Doing a bank reconciliation is an important part of managing a business. It helps you check that the money in your business records matches the money in your bank account. If there is a difference, it could be due to errors or delays in recording transactions. This process helps you find and fix these problems early. If you need help with bank reconciliations, you can contact an accounting firm in Singapore for support.
The first step in doing a bank reconciliation is to gather your documents. You need your bank statement (Also see Handling Bank Overdrafts on Bank Statements) and your business cash book or accounting records. These records should show all the money coming in and going out of your business. Make sure the dates match and be sure to use the latest bank statement available.

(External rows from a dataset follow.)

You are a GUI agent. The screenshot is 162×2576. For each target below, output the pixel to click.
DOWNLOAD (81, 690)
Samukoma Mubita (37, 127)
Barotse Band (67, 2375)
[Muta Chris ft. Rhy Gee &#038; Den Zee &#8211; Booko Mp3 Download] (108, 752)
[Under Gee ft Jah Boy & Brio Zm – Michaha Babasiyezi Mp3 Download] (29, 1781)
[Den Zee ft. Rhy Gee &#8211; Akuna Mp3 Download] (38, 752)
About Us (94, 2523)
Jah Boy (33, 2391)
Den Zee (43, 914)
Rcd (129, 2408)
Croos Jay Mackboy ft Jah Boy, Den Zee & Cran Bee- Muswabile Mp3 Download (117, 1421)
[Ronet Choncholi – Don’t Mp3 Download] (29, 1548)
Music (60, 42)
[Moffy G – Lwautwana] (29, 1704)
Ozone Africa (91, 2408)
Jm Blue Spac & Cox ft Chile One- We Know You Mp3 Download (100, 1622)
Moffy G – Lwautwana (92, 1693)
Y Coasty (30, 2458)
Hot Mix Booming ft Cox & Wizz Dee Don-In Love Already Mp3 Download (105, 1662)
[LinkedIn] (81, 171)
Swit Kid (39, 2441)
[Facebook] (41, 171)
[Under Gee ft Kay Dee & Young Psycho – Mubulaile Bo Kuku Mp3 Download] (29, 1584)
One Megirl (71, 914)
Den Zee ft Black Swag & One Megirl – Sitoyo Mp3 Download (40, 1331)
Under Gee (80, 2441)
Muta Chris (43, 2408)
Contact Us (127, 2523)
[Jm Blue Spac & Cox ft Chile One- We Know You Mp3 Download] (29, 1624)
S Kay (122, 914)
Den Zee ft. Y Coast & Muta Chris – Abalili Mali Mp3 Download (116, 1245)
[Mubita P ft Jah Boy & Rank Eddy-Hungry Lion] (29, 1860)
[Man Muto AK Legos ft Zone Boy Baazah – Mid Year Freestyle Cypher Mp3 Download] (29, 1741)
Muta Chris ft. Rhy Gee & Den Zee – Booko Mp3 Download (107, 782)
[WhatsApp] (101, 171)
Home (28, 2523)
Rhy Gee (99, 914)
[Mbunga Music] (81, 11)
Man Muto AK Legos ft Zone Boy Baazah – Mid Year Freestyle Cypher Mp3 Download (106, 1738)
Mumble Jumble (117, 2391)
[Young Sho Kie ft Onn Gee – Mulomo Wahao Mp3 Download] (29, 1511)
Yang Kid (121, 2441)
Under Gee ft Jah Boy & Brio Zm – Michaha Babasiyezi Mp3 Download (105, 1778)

Next, compare the bank statement with your business records. Look at each deposit and withdrawal. Tick off the items that appear in both records. If something is in your records but not on the bank statement, it may be a recent transaction (Also see Accounting for Intercompany Transactions) that the bank has not processed yet. This is called an outstanding item.
After that, check for any errors. Sometimes, mistakes happen when entering data. For example, you may have written the wrong amount or missed a transaction. Also, check for bank fees, interest, or charges that may not be in your records yet. Make sure to record these correctly in your books.
Finally, calculate the adjusted balance. Start with the balance (Also see Basics on Balance Sheet) shown in your business records. Add any deposits not yet recorded by the bank and subtract any payments not yet cleared. Your goal is to make the adjusted balance equal to the bank statement balance. If they still do not match, check everything again until you find the reason.